Vegacy a aussi pour objectif d’intervenir dans le milieu de l’insertion pour montrer toutes les ouvertures que peuvent apporter les jeux vidéo. Pour se faire, l’association organise des sessions d’entraînement e-sport pour que les jeunes sortent et se retrouvent autour des jeux vidéo. De cette façon, le président assure avoir touché mille personnes et accompagné 200 jeunes. Il ajoute : « Grâce à notre bon réseau, quand un jeune vient nous voir en nous disant qu’il cherche un taf ou une formation on peut le renvoyer vers des propositions d’emploi dont on a entendu parler, même pour des petits contrats. » En effet, plusieurs membres de l’entreprise ont fait une formation de coach d’insertion par le sport qu’ils transposent aux jeux vidéo.
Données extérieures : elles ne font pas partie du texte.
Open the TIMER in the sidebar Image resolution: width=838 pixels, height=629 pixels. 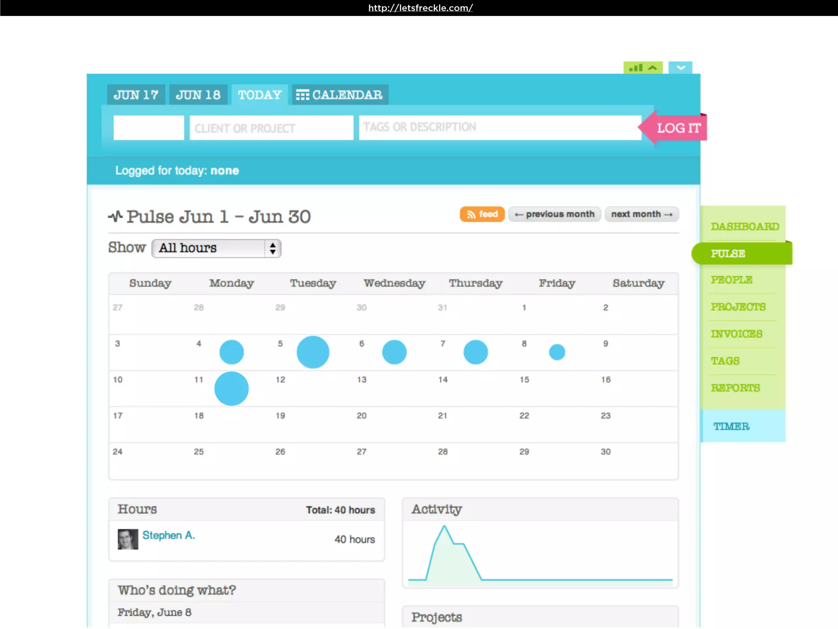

Bien qu’ils n’aient pas vocation à prendre la place des Services publics de l’emploi (SPE), ils servent de passerelle entre le demandeur d’emploi et les SPE. Vegacy n’oriente pas que vers les métiers de l’e-sport mais aussi vers différents métiers qui peuvent y être reliés comme le graphisme. Le secteur du jeu vidéo est une véritable source d’emploi que l’Etat finance en partie avec des crédits d’impôt. Il est aussi un pilier conséquent de la culture que les politiques désirent financer et promouvoir afin de développer le soft power.
Soigner par le jeu vidéo
35 millions, c’est le nombre de joueurs de jeux vidéo en France. Pourtant, pour une grande partie de la population, le jeu vidéo peut-être à l’origine de la violence. Michael Stora, psychologue et psychanalyste, dément cette idée : « Le jeu vidéo n’est ni la cause ni forcément une solution pour réduire les violences. Il faut remettre le jeu vidéo à ce qu’il est : un plaisir et un loisir. »
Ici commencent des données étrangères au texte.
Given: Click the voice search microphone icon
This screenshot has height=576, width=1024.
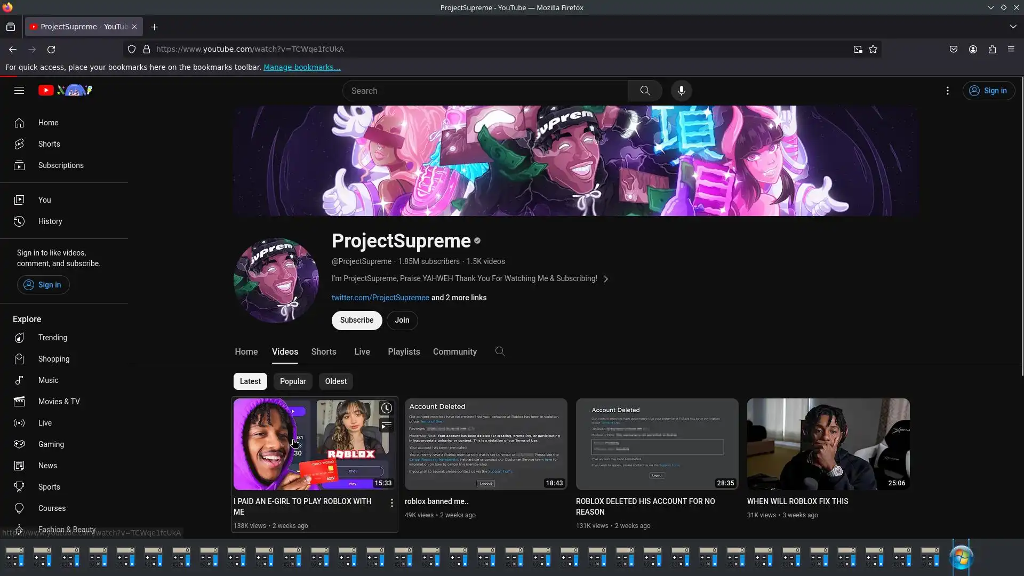Looking at the screenshot, I should (x=681, y=91).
Effectivement, beaucoup d’études tendent à montrer que la pratique des jeux vidéo va avoir tendance, avec l’immersion, à baisser la violence. Pour cela, le psychologue explique : « je sélectionne des jeux vidéo précis et narratifs comme Shadow of the Colossus. Les jeux vidéo sont des espaces de projections où les jeunes, à travers leur avatar, vont vivre des aventures, affronter des monstres et peut-être des monstres intérieurs ». À l’inverse, il explique qu’un jeu compétitif pourrait engendrer du stress et/ou de la frustration.
Ainsi, utiliser le jeu vidéo comme médiation thérapeutique peut aider certains jeunes à trouver les mots en se racontant. Mais pour les personnes qui réussissent à parler et à trouver les mots, il n’y a pas de réelle utilité à soigner par les jeux vidéo. Cependant, bien que cette technique par l’immersion fonctionne, elle ne met pas tout le monde d’accord et beaucoup de pédopsychiatres ont encore des résistances.